• **The request**
Return the following lines exactly as they are given.

-- BEGIN --

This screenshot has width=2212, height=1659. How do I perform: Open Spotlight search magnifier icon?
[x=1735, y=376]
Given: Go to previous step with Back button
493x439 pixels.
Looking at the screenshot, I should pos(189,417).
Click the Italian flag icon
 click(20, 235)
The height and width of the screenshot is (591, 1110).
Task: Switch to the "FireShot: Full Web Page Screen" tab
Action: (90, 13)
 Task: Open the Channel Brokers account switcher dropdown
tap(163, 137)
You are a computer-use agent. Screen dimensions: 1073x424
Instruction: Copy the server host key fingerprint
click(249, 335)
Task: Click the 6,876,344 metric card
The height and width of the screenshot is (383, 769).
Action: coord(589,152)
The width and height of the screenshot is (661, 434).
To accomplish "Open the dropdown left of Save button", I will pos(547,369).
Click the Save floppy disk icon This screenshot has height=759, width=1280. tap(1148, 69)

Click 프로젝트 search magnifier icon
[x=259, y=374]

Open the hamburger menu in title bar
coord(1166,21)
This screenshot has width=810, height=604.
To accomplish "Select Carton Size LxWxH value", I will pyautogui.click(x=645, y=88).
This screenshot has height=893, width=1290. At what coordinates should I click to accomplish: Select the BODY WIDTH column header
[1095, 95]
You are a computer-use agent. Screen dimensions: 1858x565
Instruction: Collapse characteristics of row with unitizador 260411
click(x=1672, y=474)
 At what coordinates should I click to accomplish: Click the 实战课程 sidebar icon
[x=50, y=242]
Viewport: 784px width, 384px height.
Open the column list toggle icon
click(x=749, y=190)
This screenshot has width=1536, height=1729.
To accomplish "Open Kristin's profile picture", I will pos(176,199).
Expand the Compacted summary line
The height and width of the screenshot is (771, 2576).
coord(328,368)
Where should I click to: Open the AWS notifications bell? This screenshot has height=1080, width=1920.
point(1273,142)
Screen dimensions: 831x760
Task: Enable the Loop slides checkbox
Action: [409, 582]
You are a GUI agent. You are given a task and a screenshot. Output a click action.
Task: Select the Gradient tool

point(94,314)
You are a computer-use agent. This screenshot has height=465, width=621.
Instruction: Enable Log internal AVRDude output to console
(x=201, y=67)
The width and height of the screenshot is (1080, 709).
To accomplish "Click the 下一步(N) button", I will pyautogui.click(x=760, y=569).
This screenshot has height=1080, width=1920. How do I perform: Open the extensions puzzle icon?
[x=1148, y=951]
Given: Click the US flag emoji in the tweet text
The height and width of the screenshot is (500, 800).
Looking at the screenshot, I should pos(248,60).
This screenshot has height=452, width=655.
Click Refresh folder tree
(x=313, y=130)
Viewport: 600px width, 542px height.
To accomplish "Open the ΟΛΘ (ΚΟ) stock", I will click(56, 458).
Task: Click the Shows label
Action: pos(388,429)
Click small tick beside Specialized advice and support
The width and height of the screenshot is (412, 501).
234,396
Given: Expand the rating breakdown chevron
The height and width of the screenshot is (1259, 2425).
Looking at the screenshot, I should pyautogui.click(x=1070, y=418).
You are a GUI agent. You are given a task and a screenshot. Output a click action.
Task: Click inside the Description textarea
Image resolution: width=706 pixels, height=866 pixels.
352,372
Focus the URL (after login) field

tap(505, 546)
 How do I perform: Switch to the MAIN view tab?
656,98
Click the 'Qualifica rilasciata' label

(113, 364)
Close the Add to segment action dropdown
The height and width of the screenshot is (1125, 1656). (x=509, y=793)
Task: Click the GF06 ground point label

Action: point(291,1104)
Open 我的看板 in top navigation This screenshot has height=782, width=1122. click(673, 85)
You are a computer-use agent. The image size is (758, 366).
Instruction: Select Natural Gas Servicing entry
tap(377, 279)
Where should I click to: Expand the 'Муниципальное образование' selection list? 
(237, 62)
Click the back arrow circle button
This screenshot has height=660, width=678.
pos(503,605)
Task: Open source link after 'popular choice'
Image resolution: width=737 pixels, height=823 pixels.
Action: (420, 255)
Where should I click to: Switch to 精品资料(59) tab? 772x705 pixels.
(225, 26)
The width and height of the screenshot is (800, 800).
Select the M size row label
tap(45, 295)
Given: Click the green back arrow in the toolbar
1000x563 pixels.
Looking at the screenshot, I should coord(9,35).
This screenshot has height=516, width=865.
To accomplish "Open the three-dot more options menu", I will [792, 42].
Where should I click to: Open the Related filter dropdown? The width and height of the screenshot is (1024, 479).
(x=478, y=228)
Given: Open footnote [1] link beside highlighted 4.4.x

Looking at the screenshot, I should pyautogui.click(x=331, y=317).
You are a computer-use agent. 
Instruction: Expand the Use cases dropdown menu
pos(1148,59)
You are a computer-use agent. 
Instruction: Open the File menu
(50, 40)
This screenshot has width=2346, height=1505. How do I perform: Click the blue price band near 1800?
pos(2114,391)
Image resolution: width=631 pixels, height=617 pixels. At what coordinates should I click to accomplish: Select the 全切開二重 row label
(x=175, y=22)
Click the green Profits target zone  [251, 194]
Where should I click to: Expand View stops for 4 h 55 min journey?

-- END --

• **Complete response**
This screenshot has width=2212, height=1659. How do I perform: Open Spotlight search magnifier icon?
[x=1735, y=376]
Given: Go to previous step with Back button
493x439 pixels.
Looking at the screenshot, I should pos(189,417).
Click the Italian flag icon
 click(20, 235)
The height and width of the screenshot is (591, 1110).
Task: Switch to the "FireShot: Full Web Page Screen" tab
Action: (90, 13)
 Task: Open the Channel Brokers account switcher dropdown
tap(163, 137)
You are a computer-use agent. Screen dimensions: 1073x424
Instruction: Copy the server host key fingerprint
click(249, 335)
Task: Click the 6,876,344 metric card
The height and width of the screenshot is (383, 769).
Action: coord(589,152)
The width and height of the screenshot is (661, 434).
To accomplish "Open the dropdown left of Save button", I will pos(547,369).
Click the Save floppy disk icon This screenshot has height=759, width=1280. tap(1148, 69)

Click 프로젝트 search magnifier icon
[x=259, y=374]

Open the hamburger menu in title bar
coord(1166,21)
This screenshot has width=810, height=604.
To accomplish "Select Carton Size LxWxH value", I will pyautogui.click(x=645, y=88).
This screenshot has height=893, width=1290. At what coordinates should I click to accomplish: Select the BODY WIDTH column header
[1095, 95]
You are a computer-use agent. Screen dimensions: 1858x565
Instruction: Collapse characteristics of row with unitizador 260411
click(x=1672, y=474)
 At what coordinates should I click to accomplish: Click the 实战课程 sidebar icon
[x=50, y=242]
Viewport: 784px width, 384px height.
Open the column list toggle icon
click(x=749, y=190)
This screenshot has width=1536, height=1729.
To accomplish "Open Kristin's profile picture", I will pos(176,199).
Expand the Compacted summary line
The height and width of the screenshot is (771, 2576).
coord(328,368)
Where should I click to: Open the AWS notifications bell? This screenshot has height=1080, width=1920.
point(1273,142)
Screen dimensions: 831x760
Task: Enable the Loop slides checkbox
Action: [409, 582]
You are a GUI agent. You are given a task and a screenshot. Output a click action.
Task: Select the Gradient tool

point(94,314)
You are a computer-use agent. This screenshot has height=465, width=621.
Instruction: Enable Log internal AVRDude output to console
(x=201, y=67)
The width and height of the screenshot is (1080, 709).
To accomplish "Click the 下一步(N) button", I will pyautogui.click(x=760, y=569).
This screenshot has height=1080, width=1920. How do I perform: Open the extensions puzzle icon?
[x=1148, y=951]
Given: Click the US flag emoji in the tweet text
The height and width of the screenshot is (500, 800).
Looking at the screenshot, I should pos(248,60).
This screenshot has height=452, width=655.
Click Refresh folder tree
(x=313, y=130)
Viewport: 600px width, 542px height.
To accomplish "Open the ΟΛΘ (ΚΟ) stock", I will click(56, 458).
Task: Click the Shows label
Action: pos(388,429)
Click small tick beside Specialized advice and support
The width and height of the screenshot is (412, 501).
234,396
Given: Expand the rating breakdown chevron
The height and width of the screenshot is (1259, 2425).
Looking at the screenshot, I should pyautogui.click(x=1070, y=418).
You are a GUI agent. You are given a task and a screenshot. Output a click action.
Task: Click inside the Description textarea
Image resolution: width=706 pixels, height=866 pixels.
352,372
Focus the URL (after login) field

tap(505, 546)
 How do I perform: Switch to the MAIN view tab?
656,98
Click the 'Qualifica rilasciata' label

(113, 364)
Close the Add to segment action dropdown
The height and width of the screenshot is (1125, 1656). (x=509, y=793)
Task: Click the GF06 ground point label

Action: point(291,1104)
Open 我的看板 in top navigation This screenshot has height=782, width=1122. click(673, 85)
You are a computer-use agent. The image size is (758, 366).
Instruction: Select Natural Gas Servicing entry
tap(377, 279)
Where should I click to: Expand the 'Муниципальное образование' selection list? 
(237, 62)
Click the back arrow circle button
This screenshot has height=660, width=678.
pos(503,605)
Task: Open source link after 'popular choice'
Image resolution: width=737 pixels, height=823 pixels.
Action: (420, 255)
Where should I click to: Switch to 精品资料(59) tab? 772x705 pixels.
(225, 26)
The width and height of the screenshot is (800, 800).
Select the M size row label
tap(45, 295)
Given: Click the green back arrow in the toolbar
1000x563 pixels.
Looking at the screenshot, I should coord(9,35).
This screenshot has height=516, width=865.
To accomplish "Open the three-dot more options menu", I will [792, 42].
Where should I click to: Open the Related filter dropdown? The width and height of the screenshot is (1024, 479).
(x=478, y=228)
Given: Open footnote [1] link beside highlighted 4.4.x

Looking at the screenshot, I should pyautogui.click(x=331, y=317).
You are a computer-use agent. 
Instruction: Expand the Use cases dropdown menu
pos(1148,59)
You are a computer-use agent. 
Instruction: Open the File menu
(50, 40)
This screenshot has width=2346, height=1505. How do I perform: Click the blue price band near 1800?
pos(2114,391)
Image resolution: width=631 pixels, height=617 pixels. At what coordinates should I click to accomplish: Select the 全切開二重 row label
(x=175, y=22)
Click the green Profits target zone  [251, 194]
Where should I click to: Expand View stops for 4 h 55 min journey?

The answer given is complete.